Sean Penn est arrivé en Haïti six jours après le séisme avec une équipe de médecins et de spécialistes de l'aide humanitaire qu'il venait de mettre sur pied. L'acteur américain devait rester deux semaines. Il y a passé plusieurs mois et fait encore aujourd'hui des allers-retours réguliers Los Angeles-Port-au-Prince.

Ici, au camp du Pétionville Club, le «mauvais garçon d'Hollywood» ne signe pas d'autographes. Presque personne, parmi les 55 000 réfugiés, ne le connaissait avant qu'il débarque là où l'armée américaine venait d'élire sa base.

Un an plus tard, l'armée américaine est répartie depuis longtemps. Les 55 000 réfugiés, eux, n'ont pas bougé. Et l'équipe de Sean Penn, composée de quelque 200 employés haïtiens et d'une poignée de jeunes Nord-Américains, est toujours là.

Renette Maurice, qui vit avec ses six enfants dans un abri minuscule à travers une forêt de bâches de plastique, n'a jamais entendu parler de l'acteur de Mystic River. L'une de ses filles vient à sa rescousse: «Oui, oui, il est avec J/P. Je ne savais pas qu'il jouait dans des films.»

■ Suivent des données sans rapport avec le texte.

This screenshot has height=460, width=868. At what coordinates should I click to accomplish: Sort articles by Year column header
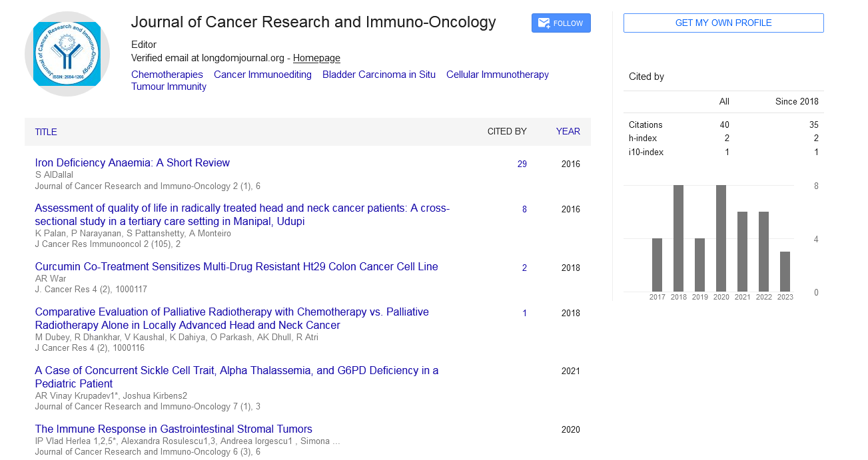568,132
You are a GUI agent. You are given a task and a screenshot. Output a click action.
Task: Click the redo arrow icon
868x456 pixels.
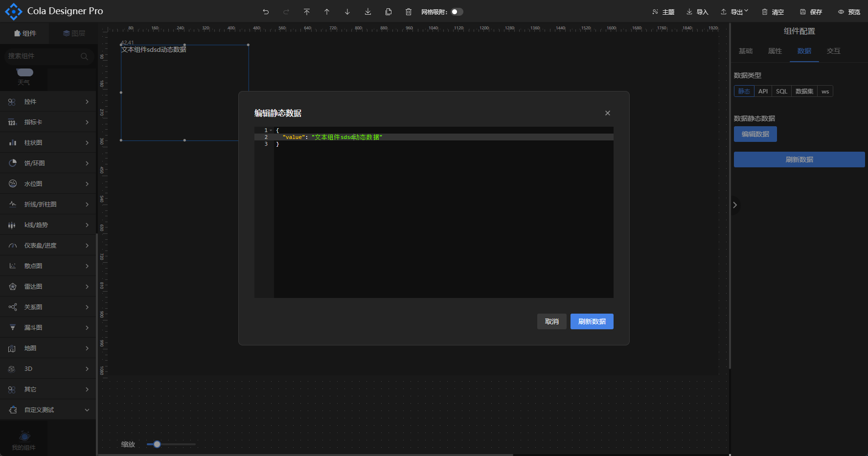[x=286, y=12]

J/P HRO, c'est l'ONG fondée par Penn après avoir réussi à convaincre la philanthrope Diana Jenkins d'y investir de l'argent. Beaucoup d'argent. J/P HRO comme dans Jenkins-Penn Human Relief Organization. Au fil des semaines, l'artiste a réussi à gagner le respect de l'armée américaine et des nombreuses autres ONG à l'oeuvre dans le camp, si bien que sa direction lui a officiellement été confiée.

Dans les heures suivant le tremblement de terre, des dizaines d'Haïtiens ont envahi les pelouses du parcours de neuf trous situé dans les hauteurs de Port-au-Prince. Comme le terrain est en pente, les militaires américains ont construit des rigoles à l'aide de sacs de sable pour évacuer l'eau.

Le camp est devenu l'un des plus gros et les mieux organisés de la capitale. Il y a des douches, des toilettes, de l'eau potable, une école et même un centre de traitement du choléra. Des sinistrés sont embauchés comme journaliers pour ramasser les déchets. «On risque d'attraper le choléra, mais au moins, on a un peu d'argent», lance Claudy Valmé, 19 ans, sur un ton amer. Ils sont payés 300 gourdes par jour (7,50$ CAN), mais il n'y a évidemment pas de travail pour tous ceux qui ont perdu le leur.

Le jeune Haïtien a souvent croisé le «boss» du camp. «Il vient toujours nous parler. Il répète: good job, good job», poursuit-il. Un ami de Claudy a une opinion plus tranchée. «Les gars de J/P se promènent en Jeep de l'année, alors que nous, on mange de la poussière», dit-il.

Retombées

Si la popularité de Penn aide à récolter des fonds auprès des donateurs privés, elle apporte aussi des retombées insoupçonnées. L'artiste Yves Claudé Georges Fils a installé le «club des arts» devant sa tente. Il peint des scènes post-tremblement de terre dans un style naïf. «Personne ici n'a les moyens d'acheter vos toiles», lui fait-on remarquer. «C'est aux Blancs qui visitent le camp comme vous que je les vends», répond-il avec un sourire.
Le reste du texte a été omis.